I was so impacted by this very unexpected and public abortion confession, that I founded The Life Ballet. It has become my life work. Our show has been performed over the years by the ballet company my husband and I founded in 2006. The live production is written in the form of a letter of regret to my unborn children where we share a message of life, hope and healing to the people suffering as I had suffered in the aftermath of the "choice" of abortion for so many dark and horrible years. Although it is based upon many of my own personal experiences, we have collaborated with, combined and changed many of the details of my story to protect the identities of those involved and to also, most importantly, let the world know this is NOT just my story, but every woman's story who has had an abortion, even if she is still in a place of denial.  In addition to our live performances, we also dance in silence and in intercession in front of abortion clinics (Silent Dancers for Life) and most recently signed with the record label Verb Records to create a film adaptation of the live show called "Arise Sweet Sarah". This incredible film took a year and a half to complete. Not quite a Hollywood blockbuster in its budget, it was a $40,000 expense which has been a tough mountain for us to climb. Arise Sweet Sarah will be released September 12 in Rochester, NY at the beautiful Dryden Theater at the Eastman House, and hopefully at other locations across the country. It is my art and my heart and the best way I know to tell my story of regret and hope in the wake of abortion. It is one way I can honor my children's lives and the lives of millions of other children who never had the chance to dance.


As noted above, my oldest daughter plays the lead character in the show whose name is "Sarah" and for this I am humbled and grateful. My youngest daughter Annaliese dances the part of "young Sarah" (see first photo below). My husband and my son are also very involved in the show serving as extras, crew, travel agents, therapists and much more. We all travel together when we perform.
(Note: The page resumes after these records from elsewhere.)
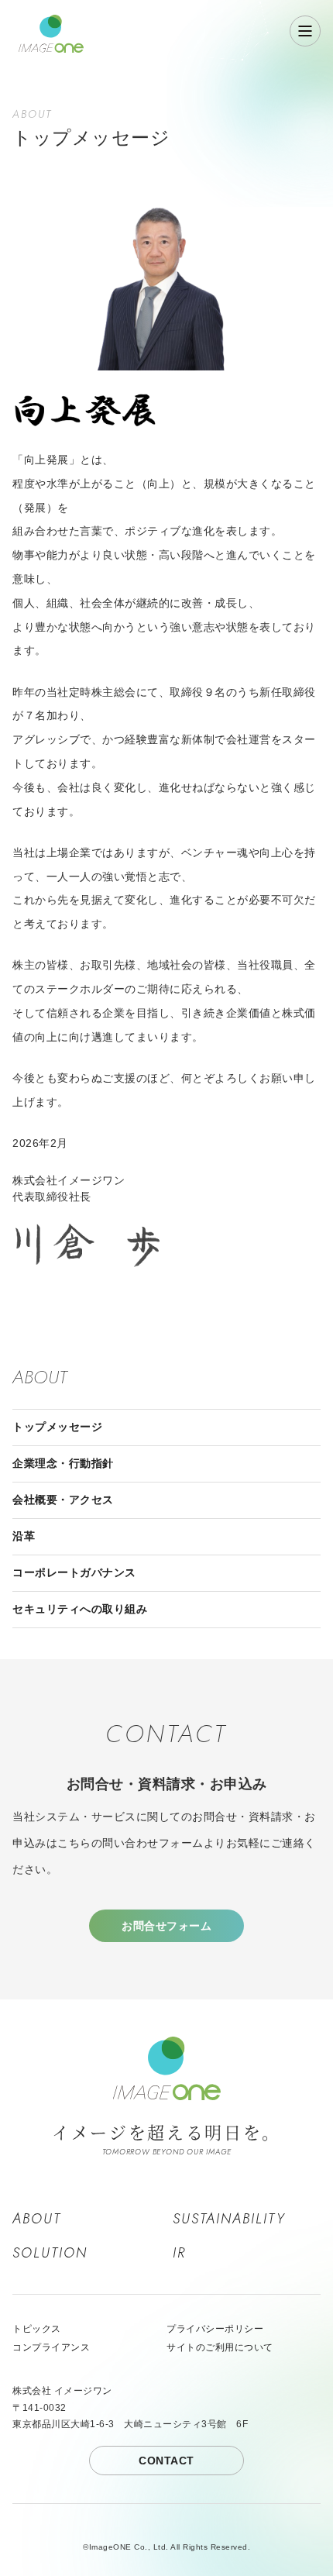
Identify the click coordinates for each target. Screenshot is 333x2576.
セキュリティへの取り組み (79, 1609)
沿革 (23, 1536)
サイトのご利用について (219, 2347)
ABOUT (36, 2219)
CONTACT (166, 2460)
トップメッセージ (57, 1427)
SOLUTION (50, 2253)
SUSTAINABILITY (229, 2219)
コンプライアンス (51, 2347)
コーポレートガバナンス (74, 1572)
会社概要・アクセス (63, 1499)
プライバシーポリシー (214, 2328)
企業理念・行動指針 (63, 1463)
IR (179, 2253)
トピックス (36, 2328)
My mourning has indeed turned to dancing and I can only hope my story and our show will continue to lead others impacted by abortion towards a lighted path of forgiveness and healing. I often say that to remove from society a child deemed unwanted or inconvenient, is to release back into that same society a woman marred and scarred by the choice of abortion. I believe there is a better way for women in the great land of America. Killing children to get what you want out of life only teaches us that the worst kind of violence comprehensible is good and acceptable, which it is NOT. Our country was built by courageous and strong men and women who were fearless and creative and who were pioneers. I know my fore-sisters were birthing babies in covered wagons. We can certainly do better for women than killing our children when faced with fear or uncertainty in the event of an unplanned pregnancy. America needs to wake up the atrocities and horror of abortion and the basic human denial of life and liberty for children in the womb who have hearts, livers, brains, arms, legs and DNA, what is basic to all of humanity.


Children are the greatest blessing and are our future.I will end my story to say that abortion has far reaching consequences not just to women, but to men, grandparents, siblings, aunts, uncles and the whole community. In a mother/son bonding moment I had with my son who is now 13 years old, I asked him how he knew I loved him. He answered without blinking an eye, "Because you didn't abort me." This unexpected moment in time broke my heart into pieces. It was certainly not a moment I ever dreamed I would have one day with my "wanted child" when I was 18 years old living out a lie in an abortion clinic. 

I don't always enjoy baring my soul and sharing these dark events in the history of my life, but I do it so others may choose differently and with the hope that one day legalized abortion in America will end.